D. Het einde. Hun lichamen werden verdronken en hun zielen in de hel geworpen, die hier de gevangenis genoemd wordt, Mattheus 5:25, 2 Pet. 2:4, 5, maar Noach en zijn gezin, dat geloofde en gehoorzaam was, werd behouden in de ark.
2. Hieruit leren wij:
A. Dat God nauwkeurig rekening houdt met al de middelen en voordelen, welke de mensen van alle eeuwen hebben voor de redding hunner zielen.
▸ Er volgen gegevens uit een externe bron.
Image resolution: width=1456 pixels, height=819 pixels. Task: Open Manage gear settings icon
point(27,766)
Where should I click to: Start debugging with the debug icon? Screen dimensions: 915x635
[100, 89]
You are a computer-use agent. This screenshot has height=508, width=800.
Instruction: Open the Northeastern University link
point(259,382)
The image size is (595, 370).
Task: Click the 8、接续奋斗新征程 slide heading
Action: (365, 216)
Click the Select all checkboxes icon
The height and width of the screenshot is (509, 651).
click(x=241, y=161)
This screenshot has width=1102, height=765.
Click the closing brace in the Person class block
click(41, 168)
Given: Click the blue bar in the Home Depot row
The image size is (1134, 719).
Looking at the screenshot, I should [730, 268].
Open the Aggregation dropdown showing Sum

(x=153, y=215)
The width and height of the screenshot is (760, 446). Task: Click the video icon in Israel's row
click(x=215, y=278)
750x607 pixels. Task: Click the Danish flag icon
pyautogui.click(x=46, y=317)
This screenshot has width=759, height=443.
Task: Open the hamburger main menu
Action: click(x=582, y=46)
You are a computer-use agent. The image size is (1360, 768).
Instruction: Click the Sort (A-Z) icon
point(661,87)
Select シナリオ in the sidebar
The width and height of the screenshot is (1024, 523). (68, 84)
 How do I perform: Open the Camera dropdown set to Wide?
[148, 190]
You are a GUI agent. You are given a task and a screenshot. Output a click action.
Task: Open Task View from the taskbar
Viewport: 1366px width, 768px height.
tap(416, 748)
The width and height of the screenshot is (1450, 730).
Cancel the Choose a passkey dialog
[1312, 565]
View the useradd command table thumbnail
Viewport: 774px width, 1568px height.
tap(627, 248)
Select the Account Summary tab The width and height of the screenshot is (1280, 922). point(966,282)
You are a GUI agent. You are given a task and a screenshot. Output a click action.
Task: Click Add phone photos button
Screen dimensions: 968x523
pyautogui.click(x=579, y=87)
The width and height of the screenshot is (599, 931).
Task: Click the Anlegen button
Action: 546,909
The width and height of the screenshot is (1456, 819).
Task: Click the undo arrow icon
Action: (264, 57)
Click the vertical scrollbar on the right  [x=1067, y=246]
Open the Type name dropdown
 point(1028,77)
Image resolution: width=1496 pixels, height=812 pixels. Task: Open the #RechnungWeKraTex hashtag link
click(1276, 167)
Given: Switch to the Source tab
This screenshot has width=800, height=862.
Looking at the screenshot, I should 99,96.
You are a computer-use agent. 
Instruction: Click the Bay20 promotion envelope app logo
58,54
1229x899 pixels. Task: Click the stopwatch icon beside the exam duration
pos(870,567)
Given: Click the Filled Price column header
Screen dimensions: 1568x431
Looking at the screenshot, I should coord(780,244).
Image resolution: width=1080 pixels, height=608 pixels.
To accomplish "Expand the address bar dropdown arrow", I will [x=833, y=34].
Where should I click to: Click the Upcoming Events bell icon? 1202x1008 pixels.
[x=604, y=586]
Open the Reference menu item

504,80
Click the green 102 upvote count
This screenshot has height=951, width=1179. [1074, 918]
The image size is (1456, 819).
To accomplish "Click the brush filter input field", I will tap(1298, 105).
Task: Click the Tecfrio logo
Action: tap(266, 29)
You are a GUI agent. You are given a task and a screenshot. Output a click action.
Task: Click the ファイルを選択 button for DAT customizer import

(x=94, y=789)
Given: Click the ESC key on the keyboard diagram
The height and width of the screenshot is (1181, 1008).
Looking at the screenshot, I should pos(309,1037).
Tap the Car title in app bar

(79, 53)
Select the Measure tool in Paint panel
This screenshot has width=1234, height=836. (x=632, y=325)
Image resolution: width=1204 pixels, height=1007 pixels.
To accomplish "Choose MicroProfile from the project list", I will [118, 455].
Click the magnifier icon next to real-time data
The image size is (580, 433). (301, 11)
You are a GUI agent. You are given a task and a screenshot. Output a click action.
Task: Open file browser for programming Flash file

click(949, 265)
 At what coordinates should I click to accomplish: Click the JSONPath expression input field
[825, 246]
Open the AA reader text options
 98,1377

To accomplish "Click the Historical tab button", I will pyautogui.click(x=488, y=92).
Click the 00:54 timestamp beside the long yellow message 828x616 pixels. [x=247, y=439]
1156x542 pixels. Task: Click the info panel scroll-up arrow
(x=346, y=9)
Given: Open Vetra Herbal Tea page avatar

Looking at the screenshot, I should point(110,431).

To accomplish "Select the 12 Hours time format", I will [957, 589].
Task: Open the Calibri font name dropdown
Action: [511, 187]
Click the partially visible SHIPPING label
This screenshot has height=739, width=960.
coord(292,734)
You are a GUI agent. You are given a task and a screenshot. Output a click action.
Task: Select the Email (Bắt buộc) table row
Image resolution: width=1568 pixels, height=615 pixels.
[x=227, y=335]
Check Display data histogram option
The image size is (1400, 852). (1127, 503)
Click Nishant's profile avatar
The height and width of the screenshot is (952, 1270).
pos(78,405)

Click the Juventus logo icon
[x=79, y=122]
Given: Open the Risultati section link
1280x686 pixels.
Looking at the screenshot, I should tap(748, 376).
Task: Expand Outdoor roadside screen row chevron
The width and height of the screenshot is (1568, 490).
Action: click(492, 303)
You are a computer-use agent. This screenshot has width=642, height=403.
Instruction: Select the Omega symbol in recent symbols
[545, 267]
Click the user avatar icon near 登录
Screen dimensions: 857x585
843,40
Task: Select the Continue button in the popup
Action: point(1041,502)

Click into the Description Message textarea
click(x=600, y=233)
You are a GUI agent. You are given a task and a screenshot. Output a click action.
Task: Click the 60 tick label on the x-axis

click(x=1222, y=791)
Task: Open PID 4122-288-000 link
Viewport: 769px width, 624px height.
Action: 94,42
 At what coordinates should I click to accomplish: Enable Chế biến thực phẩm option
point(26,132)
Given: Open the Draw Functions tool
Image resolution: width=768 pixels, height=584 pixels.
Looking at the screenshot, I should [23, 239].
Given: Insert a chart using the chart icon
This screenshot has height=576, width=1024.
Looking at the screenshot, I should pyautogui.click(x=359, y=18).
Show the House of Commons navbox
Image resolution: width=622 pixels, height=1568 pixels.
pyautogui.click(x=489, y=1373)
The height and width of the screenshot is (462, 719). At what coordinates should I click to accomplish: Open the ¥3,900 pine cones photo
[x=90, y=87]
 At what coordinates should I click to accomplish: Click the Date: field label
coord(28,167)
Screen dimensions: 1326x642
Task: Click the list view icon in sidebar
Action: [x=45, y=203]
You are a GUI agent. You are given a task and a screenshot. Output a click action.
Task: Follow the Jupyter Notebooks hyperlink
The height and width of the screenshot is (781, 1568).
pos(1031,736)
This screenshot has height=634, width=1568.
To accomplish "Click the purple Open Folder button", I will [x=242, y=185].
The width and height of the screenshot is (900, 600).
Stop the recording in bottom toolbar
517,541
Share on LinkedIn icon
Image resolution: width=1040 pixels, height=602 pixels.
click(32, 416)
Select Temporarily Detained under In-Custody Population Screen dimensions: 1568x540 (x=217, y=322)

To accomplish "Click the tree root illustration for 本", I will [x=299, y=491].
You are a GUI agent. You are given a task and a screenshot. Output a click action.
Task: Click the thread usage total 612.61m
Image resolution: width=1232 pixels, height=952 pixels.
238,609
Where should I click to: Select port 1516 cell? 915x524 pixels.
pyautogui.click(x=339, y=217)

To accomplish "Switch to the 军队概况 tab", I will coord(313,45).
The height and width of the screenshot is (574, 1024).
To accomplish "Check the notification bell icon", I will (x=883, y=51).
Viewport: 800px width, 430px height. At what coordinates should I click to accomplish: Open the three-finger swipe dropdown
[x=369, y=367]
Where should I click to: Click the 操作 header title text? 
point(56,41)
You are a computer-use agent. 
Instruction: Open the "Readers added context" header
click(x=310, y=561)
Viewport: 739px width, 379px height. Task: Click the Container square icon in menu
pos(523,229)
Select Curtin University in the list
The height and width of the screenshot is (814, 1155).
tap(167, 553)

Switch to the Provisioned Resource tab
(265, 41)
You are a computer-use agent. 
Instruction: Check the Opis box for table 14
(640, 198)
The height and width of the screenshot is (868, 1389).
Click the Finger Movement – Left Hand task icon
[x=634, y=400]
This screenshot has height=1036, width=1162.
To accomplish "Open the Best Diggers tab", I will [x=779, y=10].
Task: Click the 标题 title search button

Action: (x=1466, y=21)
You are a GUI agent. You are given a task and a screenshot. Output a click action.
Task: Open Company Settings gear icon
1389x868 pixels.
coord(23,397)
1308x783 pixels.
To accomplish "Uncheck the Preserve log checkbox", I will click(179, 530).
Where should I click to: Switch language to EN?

Het wordt ons hier van de oude wereld gemeld, dat Christus haar Zijn hulp aanbood, Zijn Geest zond, door de prediking van Noach hen deed waarschuwen, en lang op hun tot-inkeer-komen wachtte.
B. Ofschoon de lankmoedigheid Gods lang op de zondaren wacht, komt er ten laatste een einde aan, het is beneden de majesteit Gods om altijd tevergeefs op den mens te wachten.
C. De geesten van ongehoorzame zondaren, zodra zij het lichaam verlaten hebben, worden verwezen naar de gevangenis, de hel, waaruit geen verlossing meer is.
D. De weg van de meerderheid is niet de beste, de wijste, of de veiligste. Het is beter met acht in de ark te gaan dan met acht miljoen te verdrinken in den vloed en verdoemd te worden in de hel.